• _ASSIGNED TASK_
Copy the listing below word for word, from the line with "The width and height of the screenshot is (600, 391)." up to and including the line with "sidebar-nav: 抖音来客 首页 店铺管理 商品管理 团购商品管理 提货券库存 备货建议 时段库存… is".
※ ※ ※
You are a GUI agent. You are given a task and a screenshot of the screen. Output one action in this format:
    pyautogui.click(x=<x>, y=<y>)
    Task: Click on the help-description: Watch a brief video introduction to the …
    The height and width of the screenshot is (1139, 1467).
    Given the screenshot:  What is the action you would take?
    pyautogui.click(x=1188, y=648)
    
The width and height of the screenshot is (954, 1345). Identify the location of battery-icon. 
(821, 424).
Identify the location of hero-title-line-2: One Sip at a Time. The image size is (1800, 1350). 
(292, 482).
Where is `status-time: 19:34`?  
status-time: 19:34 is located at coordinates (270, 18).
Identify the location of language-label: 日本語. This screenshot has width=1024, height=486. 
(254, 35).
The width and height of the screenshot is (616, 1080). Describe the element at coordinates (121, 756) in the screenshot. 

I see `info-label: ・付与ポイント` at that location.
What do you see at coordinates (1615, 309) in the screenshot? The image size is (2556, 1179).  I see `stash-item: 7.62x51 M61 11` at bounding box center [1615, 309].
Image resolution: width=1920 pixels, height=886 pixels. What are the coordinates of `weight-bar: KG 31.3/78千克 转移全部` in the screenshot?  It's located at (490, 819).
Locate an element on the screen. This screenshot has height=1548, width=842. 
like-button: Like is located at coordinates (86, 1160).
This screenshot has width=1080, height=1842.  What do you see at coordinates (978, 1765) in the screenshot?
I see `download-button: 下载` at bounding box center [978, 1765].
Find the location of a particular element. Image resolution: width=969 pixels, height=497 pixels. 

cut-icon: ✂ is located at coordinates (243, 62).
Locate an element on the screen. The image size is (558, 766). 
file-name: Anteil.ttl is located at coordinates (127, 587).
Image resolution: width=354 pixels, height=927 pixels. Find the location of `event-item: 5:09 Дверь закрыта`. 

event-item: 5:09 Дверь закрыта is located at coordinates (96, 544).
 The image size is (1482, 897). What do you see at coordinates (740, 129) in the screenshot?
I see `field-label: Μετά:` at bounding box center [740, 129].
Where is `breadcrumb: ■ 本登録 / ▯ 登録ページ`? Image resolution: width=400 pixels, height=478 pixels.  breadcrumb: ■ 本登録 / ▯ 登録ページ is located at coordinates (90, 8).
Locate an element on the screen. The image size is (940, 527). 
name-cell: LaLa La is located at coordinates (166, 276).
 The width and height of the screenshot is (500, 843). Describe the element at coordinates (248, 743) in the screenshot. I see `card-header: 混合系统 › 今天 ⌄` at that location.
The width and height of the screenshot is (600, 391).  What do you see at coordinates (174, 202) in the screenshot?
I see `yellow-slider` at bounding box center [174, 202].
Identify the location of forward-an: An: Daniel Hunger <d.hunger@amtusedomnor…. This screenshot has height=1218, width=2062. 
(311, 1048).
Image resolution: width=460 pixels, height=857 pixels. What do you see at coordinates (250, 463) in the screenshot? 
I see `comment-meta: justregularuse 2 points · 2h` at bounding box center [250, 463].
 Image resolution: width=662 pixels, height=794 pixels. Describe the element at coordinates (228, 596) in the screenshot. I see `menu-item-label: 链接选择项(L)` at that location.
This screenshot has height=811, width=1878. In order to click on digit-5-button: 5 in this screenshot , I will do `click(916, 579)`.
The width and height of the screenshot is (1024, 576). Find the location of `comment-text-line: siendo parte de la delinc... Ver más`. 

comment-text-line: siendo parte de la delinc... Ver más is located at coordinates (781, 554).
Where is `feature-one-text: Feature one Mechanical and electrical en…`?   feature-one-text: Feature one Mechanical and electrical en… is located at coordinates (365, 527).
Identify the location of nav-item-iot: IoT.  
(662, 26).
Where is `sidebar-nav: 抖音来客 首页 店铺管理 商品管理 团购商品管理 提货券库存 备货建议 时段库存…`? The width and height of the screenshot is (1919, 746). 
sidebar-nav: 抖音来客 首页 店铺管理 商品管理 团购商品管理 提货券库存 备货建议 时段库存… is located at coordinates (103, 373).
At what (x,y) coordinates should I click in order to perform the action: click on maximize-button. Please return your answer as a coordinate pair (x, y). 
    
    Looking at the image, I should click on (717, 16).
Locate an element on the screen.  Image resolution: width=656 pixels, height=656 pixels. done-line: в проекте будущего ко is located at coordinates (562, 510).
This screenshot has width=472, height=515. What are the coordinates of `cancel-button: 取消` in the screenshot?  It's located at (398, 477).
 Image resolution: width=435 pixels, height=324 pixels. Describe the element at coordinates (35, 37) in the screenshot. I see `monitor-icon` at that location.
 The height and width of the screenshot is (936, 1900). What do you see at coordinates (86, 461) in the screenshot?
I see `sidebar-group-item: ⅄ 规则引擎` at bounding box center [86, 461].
※ ※ ※
• _YOUR RESPONSE_
The width and height of the screenshot is (600, 391).  What do you see at coordinates (174, 202) in the screenshot?
I see `yellow-slider` at bounding box center [174, 202].
Identify the location of forward-an: An: Daniel Hunger <d.hunger@amtusedomnor…. This screenshot has height=1218, width=2062. 
(311, 1048).
Image resolution: width=460 pixels, height=857 pixels. What do you see at coordinates (250, 463) in the screenshot? 
I see `comment-meta: justregularuse 2 points · 2h` at bounding box center [250, 463].
 Image resolution: width=662 pixels, height=794 pixels. Describe the element at coordinates (228, 596) in the screenshot. I see `menu-item-label: 链接选择项(L)` at that location.
This screenshot has height=811, width=1878. In order to click on digit-5-button: 5 in this screenshot , I will do `click(916, 579)`.
The width and height of the screenshot is (1024, 576). Find the location of `comment-text-line: siendo parte de la delinc... Ver más`. 

comment-text-line: siendo parte de la delinc... Ver más is located at coordinates (781, 554).
Where is `feature-one-text: Feature one Mechanical and electrical en…`?   feature-one-text: Feature one Mechanical and electrical en… is located at coordinates (365, 527).
Identify the location of nav-item-iot: IoT.  
(662, 26).
Where is `sidebar-nav: 抖音来客 首页 店铺管理 商品管理 团购商品管理 提货券库存 备货建议 时段库存…`? The width and height of the screenshot is (1919, 746). 
sidebar-nav: 抖音来客 首页 店铺管理 商品管理 团购商品管理 提货券库存 备货建议 时段库存… is located at coordinates (103, 373).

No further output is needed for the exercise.